Consumption increasing

The report notes that according to the Global Status on Alcohol (World Health Organisation, 1999), although India has one of the lowest per capita alcohol consumption rates in the world, it is rapidly increasing. For persons aged 15 and above, this has increased by 106.67 per cent between 1970-72 and 1994-96. This study says that 15-20 per cent of absenteeism, 40 per cent of accidents at workplaces, and 25 per cent of road accidents are alcohol-related.

Its impact is exacerbated by the fact that a majority of committed drinkers are poor in a country where there is economic deprivation, the prevalence of disease and nutritional deficiencies, unsafe work and physical environments, and the absence of organised support systems such as counselling and de-addiction centres.

The alcohol industry generates an estimated Rs. 16,000 crores a year.
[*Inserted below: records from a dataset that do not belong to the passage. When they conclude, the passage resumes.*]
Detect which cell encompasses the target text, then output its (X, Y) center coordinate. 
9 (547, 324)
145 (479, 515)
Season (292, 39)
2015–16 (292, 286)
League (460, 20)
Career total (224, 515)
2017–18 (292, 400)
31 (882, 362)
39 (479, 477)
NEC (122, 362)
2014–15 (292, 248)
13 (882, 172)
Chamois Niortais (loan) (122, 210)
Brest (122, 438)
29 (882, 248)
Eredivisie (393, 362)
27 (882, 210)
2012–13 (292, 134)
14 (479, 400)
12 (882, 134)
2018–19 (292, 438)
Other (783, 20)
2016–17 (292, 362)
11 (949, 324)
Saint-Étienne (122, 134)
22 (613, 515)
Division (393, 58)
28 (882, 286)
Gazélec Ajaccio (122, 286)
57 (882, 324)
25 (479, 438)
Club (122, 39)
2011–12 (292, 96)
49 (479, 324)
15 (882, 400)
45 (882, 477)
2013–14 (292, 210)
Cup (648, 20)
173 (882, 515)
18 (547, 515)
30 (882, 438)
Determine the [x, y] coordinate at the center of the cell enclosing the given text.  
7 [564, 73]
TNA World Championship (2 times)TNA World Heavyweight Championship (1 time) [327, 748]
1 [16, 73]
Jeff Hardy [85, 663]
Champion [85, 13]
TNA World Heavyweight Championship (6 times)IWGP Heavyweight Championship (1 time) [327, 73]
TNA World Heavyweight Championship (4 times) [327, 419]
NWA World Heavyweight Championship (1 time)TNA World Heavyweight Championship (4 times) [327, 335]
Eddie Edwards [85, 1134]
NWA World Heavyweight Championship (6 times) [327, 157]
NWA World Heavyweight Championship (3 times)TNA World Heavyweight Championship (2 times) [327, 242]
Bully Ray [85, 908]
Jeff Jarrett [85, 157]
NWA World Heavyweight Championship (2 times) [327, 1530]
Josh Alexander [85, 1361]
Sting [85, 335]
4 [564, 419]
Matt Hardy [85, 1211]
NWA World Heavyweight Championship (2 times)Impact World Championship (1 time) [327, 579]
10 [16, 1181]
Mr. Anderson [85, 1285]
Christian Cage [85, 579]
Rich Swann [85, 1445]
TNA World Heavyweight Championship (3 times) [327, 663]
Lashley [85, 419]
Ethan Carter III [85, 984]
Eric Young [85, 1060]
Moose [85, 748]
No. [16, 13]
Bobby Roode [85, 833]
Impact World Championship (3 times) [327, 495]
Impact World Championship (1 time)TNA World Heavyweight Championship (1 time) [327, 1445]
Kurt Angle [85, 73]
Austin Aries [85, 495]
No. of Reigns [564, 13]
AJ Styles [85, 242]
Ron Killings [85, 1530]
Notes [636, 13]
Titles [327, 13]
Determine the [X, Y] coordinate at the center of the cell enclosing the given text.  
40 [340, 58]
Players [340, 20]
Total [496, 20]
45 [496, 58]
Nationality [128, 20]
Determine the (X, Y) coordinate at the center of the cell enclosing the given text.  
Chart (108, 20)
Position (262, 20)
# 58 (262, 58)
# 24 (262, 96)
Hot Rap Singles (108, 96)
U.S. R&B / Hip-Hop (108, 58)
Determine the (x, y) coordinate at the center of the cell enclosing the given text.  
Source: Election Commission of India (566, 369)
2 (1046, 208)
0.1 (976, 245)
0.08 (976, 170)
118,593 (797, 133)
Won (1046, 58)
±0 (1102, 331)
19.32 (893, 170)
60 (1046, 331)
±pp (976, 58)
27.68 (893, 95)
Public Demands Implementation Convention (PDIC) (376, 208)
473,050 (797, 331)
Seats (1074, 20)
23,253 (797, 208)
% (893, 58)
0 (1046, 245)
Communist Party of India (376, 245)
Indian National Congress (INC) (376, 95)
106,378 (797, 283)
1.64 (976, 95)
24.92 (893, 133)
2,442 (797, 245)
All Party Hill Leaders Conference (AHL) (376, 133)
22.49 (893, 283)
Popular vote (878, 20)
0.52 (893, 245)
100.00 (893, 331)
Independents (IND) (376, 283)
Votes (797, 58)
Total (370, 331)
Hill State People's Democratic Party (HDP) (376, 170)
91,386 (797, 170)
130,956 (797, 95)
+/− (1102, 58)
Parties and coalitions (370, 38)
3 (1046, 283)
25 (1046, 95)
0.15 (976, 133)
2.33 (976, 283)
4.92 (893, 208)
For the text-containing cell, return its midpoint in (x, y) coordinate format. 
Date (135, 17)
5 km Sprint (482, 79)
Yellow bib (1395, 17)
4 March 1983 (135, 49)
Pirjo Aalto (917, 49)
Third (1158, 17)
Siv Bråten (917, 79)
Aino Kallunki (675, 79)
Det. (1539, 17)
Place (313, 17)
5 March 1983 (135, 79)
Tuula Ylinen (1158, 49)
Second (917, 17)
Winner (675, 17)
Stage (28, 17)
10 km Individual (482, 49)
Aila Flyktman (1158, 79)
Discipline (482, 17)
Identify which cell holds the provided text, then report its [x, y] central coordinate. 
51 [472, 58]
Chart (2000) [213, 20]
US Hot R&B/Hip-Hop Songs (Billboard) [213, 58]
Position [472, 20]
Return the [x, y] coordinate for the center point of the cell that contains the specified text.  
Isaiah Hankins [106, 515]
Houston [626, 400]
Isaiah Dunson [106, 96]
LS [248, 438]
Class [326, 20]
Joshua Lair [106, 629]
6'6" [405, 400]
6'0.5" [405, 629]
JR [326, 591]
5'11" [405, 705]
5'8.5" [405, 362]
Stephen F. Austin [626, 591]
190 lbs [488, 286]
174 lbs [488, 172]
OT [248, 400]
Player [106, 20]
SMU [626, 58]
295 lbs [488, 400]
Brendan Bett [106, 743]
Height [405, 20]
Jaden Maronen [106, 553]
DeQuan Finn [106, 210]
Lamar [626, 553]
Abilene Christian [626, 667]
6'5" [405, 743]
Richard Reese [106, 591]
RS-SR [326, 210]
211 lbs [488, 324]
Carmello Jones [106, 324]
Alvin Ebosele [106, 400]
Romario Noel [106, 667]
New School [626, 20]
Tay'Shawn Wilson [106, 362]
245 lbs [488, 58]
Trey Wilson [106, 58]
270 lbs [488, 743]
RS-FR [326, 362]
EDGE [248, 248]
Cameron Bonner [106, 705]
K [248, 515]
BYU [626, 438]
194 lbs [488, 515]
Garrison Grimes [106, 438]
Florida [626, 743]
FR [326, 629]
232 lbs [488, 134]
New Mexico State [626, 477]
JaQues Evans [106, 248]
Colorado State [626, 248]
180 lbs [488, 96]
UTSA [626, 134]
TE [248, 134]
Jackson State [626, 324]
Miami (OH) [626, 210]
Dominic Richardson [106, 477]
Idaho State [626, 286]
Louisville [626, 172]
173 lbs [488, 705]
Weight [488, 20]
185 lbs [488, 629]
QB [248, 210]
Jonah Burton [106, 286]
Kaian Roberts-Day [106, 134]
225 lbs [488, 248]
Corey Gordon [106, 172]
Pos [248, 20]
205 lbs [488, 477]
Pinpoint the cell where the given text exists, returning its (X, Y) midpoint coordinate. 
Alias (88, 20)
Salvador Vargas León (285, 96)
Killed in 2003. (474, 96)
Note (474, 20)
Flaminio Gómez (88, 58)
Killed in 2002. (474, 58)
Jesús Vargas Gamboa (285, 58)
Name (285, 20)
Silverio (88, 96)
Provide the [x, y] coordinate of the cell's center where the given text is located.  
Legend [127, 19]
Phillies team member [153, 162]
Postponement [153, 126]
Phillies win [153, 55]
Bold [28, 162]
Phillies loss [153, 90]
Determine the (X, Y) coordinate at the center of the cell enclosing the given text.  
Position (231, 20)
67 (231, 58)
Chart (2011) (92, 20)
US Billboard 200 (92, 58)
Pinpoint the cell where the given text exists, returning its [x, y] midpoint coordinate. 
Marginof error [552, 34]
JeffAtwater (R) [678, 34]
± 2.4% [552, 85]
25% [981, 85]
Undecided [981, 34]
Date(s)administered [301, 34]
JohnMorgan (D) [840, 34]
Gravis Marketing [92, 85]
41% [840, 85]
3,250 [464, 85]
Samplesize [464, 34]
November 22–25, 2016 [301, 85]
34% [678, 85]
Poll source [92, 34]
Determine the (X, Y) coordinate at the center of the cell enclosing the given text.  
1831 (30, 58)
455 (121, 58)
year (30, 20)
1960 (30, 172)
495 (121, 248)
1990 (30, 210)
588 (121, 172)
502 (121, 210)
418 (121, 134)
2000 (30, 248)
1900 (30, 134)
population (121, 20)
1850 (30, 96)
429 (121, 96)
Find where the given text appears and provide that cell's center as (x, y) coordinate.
The policy of granting licences for vends by states has been so generous that there are more such vends than schools and public health centres in many states.

In States such as Kerala, where the United Democratic Front Government has banned arrack, the impact of this policy has been nullified by the indiscriminate granting of licences for vends selling a cheaper variety of Indian Made Foreign Liquor (IMFL).

Kerala has the highest per capita alcohol consumption rate followed by Punjab.

Government regulation

The conference has demanded Government regulation of wholesale and retail trade in liquor, strict limitations on the number of licences granted, an increase in taxes on liquor production, a minimum age for legal access to liquor, and an aggressive official anti-alcohol abuse initiative through advertising and other campaigns.

As excise is a state subject, and each state has its own regulatory mechanisms and ways of granting licences for vends, the AIDWA will conduct state-level surveys to understand the structure of the alcohol industry, to plan specific demands and interventions.